++++ Record list ++++

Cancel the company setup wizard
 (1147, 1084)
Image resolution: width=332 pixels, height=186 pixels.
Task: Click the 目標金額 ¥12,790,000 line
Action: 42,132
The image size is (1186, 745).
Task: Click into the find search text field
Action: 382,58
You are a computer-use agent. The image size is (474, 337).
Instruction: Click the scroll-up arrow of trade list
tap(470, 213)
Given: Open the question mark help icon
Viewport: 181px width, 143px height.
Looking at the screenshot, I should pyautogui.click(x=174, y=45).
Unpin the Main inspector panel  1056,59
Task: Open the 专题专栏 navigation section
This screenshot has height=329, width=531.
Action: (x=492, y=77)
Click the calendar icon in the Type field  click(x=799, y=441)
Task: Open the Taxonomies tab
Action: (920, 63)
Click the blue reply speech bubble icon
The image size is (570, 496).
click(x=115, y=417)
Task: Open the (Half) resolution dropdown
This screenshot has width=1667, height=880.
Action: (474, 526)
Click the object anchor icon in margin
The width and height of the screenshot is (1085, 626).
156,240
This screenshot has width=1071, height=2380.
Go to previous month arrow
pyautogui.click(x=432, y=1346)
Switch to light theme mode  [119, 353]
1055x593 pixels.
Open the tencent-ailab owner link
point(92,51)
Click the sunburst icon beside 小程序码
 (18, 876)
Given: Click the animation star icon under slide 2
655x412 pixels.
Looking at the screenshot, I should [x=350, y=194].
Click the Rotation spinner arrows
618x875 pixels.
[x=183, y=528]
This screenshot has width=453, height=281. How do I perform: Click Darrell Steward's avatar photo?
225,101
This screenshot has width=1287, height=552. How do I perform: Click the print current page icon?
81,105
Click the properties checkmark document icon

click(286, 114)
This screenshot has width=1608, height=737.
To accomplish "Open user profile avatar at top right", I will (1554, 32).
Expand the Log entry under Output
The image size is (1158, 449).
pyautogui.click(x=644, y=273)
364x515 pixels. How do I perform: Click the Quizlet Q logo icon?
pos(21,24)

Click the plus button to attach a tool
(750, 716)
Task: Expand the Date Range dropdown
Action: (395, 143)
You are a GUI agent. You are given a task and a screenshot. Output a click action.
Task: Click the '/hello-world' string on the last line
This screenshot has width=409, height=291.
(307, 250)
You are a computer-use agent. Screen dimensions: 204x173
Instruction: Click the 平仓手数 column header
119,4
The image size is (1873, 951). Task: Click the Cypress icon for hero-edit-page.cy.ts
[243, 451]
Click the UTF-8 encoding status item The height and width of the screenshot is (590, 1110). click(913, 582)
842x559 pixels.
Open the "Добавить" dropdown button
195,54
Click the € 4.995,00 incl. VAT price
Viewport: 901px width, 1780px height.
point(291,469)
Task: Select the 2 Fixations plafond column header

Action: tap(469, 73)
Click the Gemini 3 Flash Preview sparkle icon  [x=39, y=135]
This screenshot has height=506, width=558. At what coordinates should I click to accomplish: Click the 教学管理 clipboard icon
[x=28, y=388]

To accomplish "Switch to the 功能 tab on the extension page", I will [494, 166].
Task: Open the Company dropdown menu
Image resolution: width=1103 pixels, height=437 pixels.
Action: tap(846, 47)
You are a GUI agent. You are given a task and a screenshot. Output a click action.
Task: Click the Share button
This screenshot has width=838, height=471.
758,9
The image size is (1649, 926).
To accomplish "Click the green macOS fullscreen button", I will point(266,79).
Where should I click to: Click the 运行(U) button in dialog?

++++

Exercise goal - Rewrite all of the records with "Instruction" swapped for "Command" and everything else left unchanged.

Written answer -
Cancel the company setup wizard
 (1147, 1084)
Image resolution: width=332 pixels, height=186 pixels.
Task: Click the 目標金額 ¥12,790,000 line
Action: 42,132
The image size is (1186, 745).
Task: Click into the find search text field
Action: 382,58
You are a computer-use agent. The image size is (474, 337).
Command: Click the scroll-up arrow of trade list
tap(470, 213)
Given: Open the question mark help icon
Viewport: 181px width, 143px height.
Looking at the screenshot, I should pyautogui.click(x=174, y=45).
Unpin the Main inspector panel  1056,59
Task: Open the 专题专栏 navigation section
This screenshot has height=329, width=531.
Action: (x=492, y=77)
Click the calendar icon in the Type field  click(x=799, y=441)
Task: Open the Taxonomies tab
Action: (920, 63)
Click the blue reply speech bubble icon
The image size is (570, 496).
click(x=115, y=417)
Task: Open the (Half) resolution dropdown
This screenshot has width=1667, height=880.
Action: (474, 526)
Click the object anchor icon in margin
The width and height of the screenshot is (1085, 626).
156,240
This screenshot has width=1071, height=2380.
Go to previous month arrow
pyautogui.click(x=432, y=1346)
Switch to light theme mode  [119, 353]
1055x593 pixels.
Open the tencent-ailab owner link
point(92,51)
Click the sunburst icon beside 小程序码
 (18, 876)
Given: Click the animation star icon under slide 2
655x412 pixels.
Looking at the screenshot, I should [x=350, y=194].
Click the Rotation spinner arrows
618x875 pixels.
[x=183, y=528]
This screenshot has width=453, height=281. How do I perform: Click Darrell Steward's avatar photo?
225,101
This screenshot has width=1287, height=552. How do I perform: Click the print current page icon?
81,105
Click the properties checkmark document icon

click(286, 114)
This screenshot has width=1608, height=737.
To accomplish "Open user profile avatar at top right", I will (1554, 32).
Expand the Log entry under Output
The image size is (1158, 449).
pyautogui.click(x=644, y=273)
364x515 pixels. How do I perform: Click the Quizlet Q logo icon?
pos(21,24)

Click the plus button to attach a tool
(750, 716)
Task: Expand the Date Range dropdown
Action: (395, 143)
You are a GUI agent. You are given a task and a screenshot. Output a click action.
Task: Click the '/hello-world' string on the last line
This screenshot has width=409, height=291.
(307, 250)
You are a computer-use agent. Screen dimensions: 204x173
Command: Click the 平仓手数 column header
119,4
The image size is (1873, 951). Task: Click the Cypress icon for hero-edit-page.cy.ts
[243, 451]
Click the UTF-8 encoding status item The height and width of the screenshot is (590, 1110). click(913, 582)
842x559 pixels.
Open the "Добавить" dropdown button
195,54
Click the € 4.995,00 incl. VAT price
Viewport: 901px width, 1780px height.
point(291,469)
Task: Select the 2 Fixations plafond column header

Action: tap(469, 73)
Click the Gemini 3 Flash Preview sparkle icon  [x=39, y=135]
This screenshot has height=506, width=558. At what coordinates should I click to accomplish: Click the 教学管理 clipboard icon
[x=28, y=388]

To accomplish "Switch to the 功能 tab on the extension page", I will [494, 166].
Task: Open the Company dropdown menu
Image resolution: width=1103 pixels, height=437 pixels.
Action: tap(846, 47)
You are a GUI agent. You are given a task and a screenshot. Output a click action.
Task: Click the Share button
This screenshot has width=838, height=471.
758,9
The image size is (1649, 926).
To accomplish "Click the green macOS fullscreen button", I will point(266,79).
Where should I click to: Click the 运行(U) button in dialog?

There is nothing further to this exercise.